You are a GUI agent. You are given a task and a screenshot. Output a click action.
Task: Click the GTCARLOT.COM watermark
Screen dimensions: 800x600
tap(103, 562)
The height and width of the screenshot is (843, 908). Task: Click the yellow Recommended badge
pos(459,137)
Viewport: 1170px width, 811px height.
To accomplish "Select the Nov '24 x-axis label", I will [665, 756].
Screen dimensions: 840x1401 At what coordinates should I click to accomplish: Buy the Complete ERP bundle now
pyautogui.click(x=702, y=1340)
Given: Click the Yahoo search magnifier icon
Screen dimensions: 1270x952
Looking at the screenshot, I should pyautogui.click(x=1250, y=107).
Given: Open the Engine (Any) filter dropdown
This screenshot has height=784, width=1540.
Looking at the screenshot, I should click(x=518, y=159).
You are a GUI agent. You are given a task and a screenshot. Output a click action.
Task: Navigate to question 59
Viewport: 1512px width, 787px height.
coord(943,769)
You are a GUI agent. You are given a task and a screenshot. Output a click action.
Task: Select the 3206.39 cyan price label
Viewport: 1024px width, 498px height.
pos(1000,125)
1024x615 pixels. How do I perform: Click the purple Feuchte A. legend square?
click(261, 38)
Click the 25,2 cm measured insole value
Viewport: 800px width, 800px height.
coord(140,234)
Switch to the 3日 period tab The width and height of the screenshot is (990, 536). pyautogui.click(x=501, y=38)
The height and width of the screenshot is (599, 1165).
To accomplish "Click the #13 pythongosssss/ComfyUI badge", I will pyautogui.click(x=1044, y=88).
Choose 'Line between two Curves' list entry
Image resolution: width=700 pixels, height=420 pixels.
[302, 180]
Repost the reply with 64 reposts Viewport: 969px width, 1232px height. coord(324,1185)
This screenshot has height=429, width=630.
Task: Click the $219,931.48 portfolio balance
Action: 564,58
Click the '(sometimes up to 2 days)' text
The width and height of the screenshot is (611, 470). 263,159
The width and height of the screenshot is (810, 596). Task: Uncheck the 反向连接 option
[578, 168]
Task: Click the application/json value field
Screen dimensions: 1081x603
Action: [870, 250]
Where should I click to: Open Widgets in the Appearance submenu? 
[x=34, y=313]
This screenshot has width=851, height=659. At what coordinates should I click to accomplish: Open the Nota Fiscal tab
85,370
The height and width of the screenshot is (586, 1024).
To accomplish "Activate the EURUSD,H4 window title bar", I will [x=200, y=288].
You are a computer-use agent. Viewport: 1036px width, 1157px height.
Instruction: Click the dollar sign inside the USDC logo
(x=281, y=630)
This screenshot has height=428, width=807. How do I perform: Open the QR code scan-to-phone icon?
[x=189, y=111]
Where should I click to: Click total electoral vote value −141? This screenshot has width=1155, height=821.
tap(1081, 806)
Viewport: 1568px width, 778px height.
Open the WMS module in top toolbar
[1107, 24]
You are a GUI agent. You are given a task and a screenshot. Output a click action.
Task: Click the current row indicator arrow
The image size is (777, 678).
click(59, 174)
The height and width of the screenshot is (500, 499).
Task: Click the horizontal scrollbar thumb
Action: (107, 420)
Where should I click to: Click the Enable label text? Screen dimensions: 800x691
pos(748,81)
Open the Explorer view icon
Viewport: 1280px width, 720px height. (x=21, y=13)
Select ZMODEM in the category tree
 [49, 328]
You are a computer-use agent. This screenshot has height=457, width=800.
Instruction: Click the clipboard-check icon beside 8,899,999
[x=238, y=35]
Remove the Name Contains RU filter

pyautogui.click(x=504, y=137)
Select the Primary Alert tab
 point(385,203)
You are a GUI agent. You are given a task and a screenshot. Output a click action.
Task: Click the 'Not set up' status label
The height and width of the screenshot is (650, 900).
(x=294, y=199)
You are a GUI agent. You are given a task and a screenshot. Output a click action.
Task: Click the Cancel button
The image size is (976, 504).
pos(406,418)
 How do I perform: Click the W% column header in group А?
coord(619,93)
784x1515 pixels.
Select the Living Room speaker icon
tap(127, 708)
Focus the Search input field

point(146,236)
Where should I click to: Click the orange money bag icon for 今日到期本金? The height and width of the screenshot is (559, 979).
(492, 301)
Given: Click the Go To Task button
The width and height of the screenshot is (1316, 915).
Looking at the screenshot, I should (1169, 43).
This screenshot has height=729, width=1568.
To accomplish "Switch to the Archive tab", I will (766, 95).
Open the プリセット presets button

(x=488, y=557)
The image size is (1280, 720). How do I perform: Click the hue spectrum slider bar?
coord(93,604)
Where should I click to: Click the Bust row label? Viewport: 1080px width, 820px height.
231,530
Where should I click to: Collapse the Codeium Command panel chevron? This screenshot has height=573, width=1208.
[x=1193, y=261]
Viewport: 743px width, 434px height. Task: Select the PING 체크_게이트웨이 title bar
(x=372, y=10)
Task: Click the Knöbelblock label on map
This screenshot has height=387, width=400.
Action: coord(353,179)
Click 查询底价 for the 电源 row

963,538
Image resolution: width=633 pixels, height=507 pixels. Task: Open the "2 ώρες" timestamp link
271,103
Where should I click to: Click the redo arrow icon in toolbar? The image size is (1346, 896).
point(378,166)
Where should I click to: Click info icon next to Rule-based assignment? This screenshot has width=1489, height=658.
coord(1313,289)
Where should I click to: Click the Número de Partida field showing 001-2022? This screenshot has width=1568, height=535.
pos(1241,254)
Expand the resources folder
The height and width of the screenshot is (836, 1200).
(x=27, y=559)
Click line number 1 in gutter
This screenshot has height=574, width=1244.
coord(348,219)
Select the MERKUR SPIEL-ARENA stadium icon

◆ WHAT NEEDS TO BE DONE:
When you transcribe the listing, make each line match the original exactly.

◆ EXERCISE RESULT:
You are a GUI agent. You are given a task and a screenshot. Output a click action.
Task: Click the GTCARLOT.COM watermark
Screen dimensions: 800x600
tap(103, 562)
The height and width of the screenshot is (843, 908). Task: Click the yellow Recommended badge
pos(459,137)
Viewport: 1170px width, 811px height.
To accomplish "Select the Nov '24 x-axis label", I will [665, 756].
Screen dimensions: 840x1401 At what coordinates should I click to accomplish: Buy the Complete ERP bundle now
pyautogui.click(x=702, y=1340)
Given: Click the Yahoo search magnifier icon
Screen dimensions: 1270x952
Looking at the screenshot, I should pyautogui.click(x=1250, y=107).
Given: Open the Engine (Any) filter dropdown
This screenshot has height=784, width=1540.
Looking at the screenshot, I should click(x=518, y=159).
You are a GUI agent. You are given a task and a screenshot. Output a click action.
Task: Navigate to question 59
Viewport: 1512px width, 787px height.
coord(943,769)
You are a GUI agent. You are given a task and a screenshot. Output a click action.
Task: Select the 3206.39 cyan price label
Viewport: 1024px width, 498px height.
pos(1000,125)
1024x615 pixels. How do I perform: Click the purple Feuchte A. legend square?
click(261, 38)
Click the 25,2 cm measured insole value
Viewport: 800px width, 800px height.
coord(140,234)
Switch to the 3日 period tab The width and height of the screenshot is (990, 536). pyautogui.click(x=501, y=38)
The height and width of the screenshot is (599, 1165).
To accomplish "Click the #13 pythongosssss/ComfyUI badge", I will pyautogui.click(x=1044, y=88).
Choose 'Line between two Curves' list entry
Image resolution: width=700 pixels, height=420 pixels.
[302, 180]
Repost the reply with 64 reposts Viewport: 969px width, 1232px height. coord(324,1185)
This screenshot has height=429, width=630.
Task: Click the $219,931.48 portfolio balance
Action: 564,58
Click the '(sometimes up to 2 days)' text
The width and height of the screenshot is (611, 470). 263,159
The width and height of the screenshot is (810, 596). Task: Uncheck the 反向连接 option
[578, 168]
Task: Click the application/json value field
Screen dimensions: 1081x603
Action: [870, 250]
Where should I click to: Open Widgets in the Appearance submenu? 
[x=34, y=313]
This screenshot has width=851, height=659. At what coordinates should I click to accomplish: Open the Nota Fiscal tab
85,370
The height and width of the screenshot is (586, 1024).
To accomplish "Activate the EURUSD,H4 window title bar", I will [x=200, y=288].
You are a computer-use agent. Viewport: 1036px width, 1157px height.
Instruction: Click the dollar sign inside the USDC logo
(x=281, y=630)
This screenshot has height=428, width=807. How do I perform: Open the QR code scan-to-phone icon?
[x=189, y=111]
Where should I click to: Click total electoral vote value −141? This screenshot has width=1155, height=821.
tap(1081, 806)
Viewport: 1568px width, 778px height.
Open the WMS module in top toolbar
[1107, 24]
You are a GUI agent. You are given a task and a screenshot. Output a click action.
Task: Click the current row indicator arrow
The image size is (777, 678).
click(59, 174)
The height and width of the screenshot is (500, 499).
Task: Click the horizontal scrollbar thumb
Action: (107, 420)
Where should I click to: Click the Enable label text? Screen dimensions: 800x691
pos(748,81)
Open the Explorer view icon
Viewport: 1280px width, 720px height. (x=21, y=13)
Select ZMODEM in the category tree
 [49, 328]
You are a computer-use agent. This screenshot has height=457, width=800.
Instruction: Click the clipboard-check icon beside 8,899,999
[x=238, y=35]
Remove the Name Contains RU filter

pyautogui.click(x=504, y=137)
Select the Primary Alert tab
 point(385,203)
You are a GUI agent. You are given a task and a screenshot. Output a click action.
Task: Click the 'Not set up' status label
The height and width of the screenshot is (650, 900).
(x=294, y=199)
You are a GUI agent. You are given a task and a screenshot. Output a click action.
Task: Click the Cancel button
The image size is (976, 504).
pos(406,418)
 How do I perform: Click the W% column header in group А?
coord(619,93)
784x1515 pixels.
Select the Living Room speaker icon
tap(127, 708)
Focus the Search input field

point(146,236)
Where should I click to: Click the orange money bag icon for 今日到期本金? The height and width of the screenshot is (559, 979).
(492, 301)
Given: Click the Go To Task button
The width and height of the screenshot is (1316, 915).
Looking at the screenshot, I should (1169, 43).
This screenshot has height=729, width=1568.
To accomplish "Switch to the Archive tab", I will (766, 95).
Open the プリセット presets button

(x=488, y=557)
The image size is (1280, 720). How do I perform: Click the hue spectrum slider bar?
coord(93,604)
Where should I click to: Click the Bust row label? Viewport: 1080px width, 820px height.
231,530
Where should I click to: Collapse the Codeium Command panel chevron? This screenshot has height=573, width=1208.
[x=1193, y=261]
Viewport: 743px width, 434px height. Task: Select the PING 체크_게이트웨이 title bar
(x=372, y=10)
Task: Click the Knöbelblock label on map
This screenshot has height=387, width=400.
Action: coord(353,179)
Click 查询底价 for the 电源 row

963,538
Image resolution: width=633 pixels, height=507 pixels. Task: Open the "2 ώρες" timestamp link
271,103
Where should I click to: Click the redo arrow icon in toolbar? The image size is (1346, 896).
point(378,166)
Where should I click to: Click info icon next to Rule-based assignment? This screenshot has width=1489, height=658.
coord(1313,289)
Where should I click to: Click the Número de Partida field showing 001-2022? This screenshot has width=1568, height=535.
pos(1241,254)
Expand the resources folder
The height and width of the screenshot is (836, 1200).
(x=27, y=559)
Click line number 1 in gutter
This screenshot has height=574, width=1244.
coord(348,219)
Select the MERKUR SPIEL-ARENA stadium icon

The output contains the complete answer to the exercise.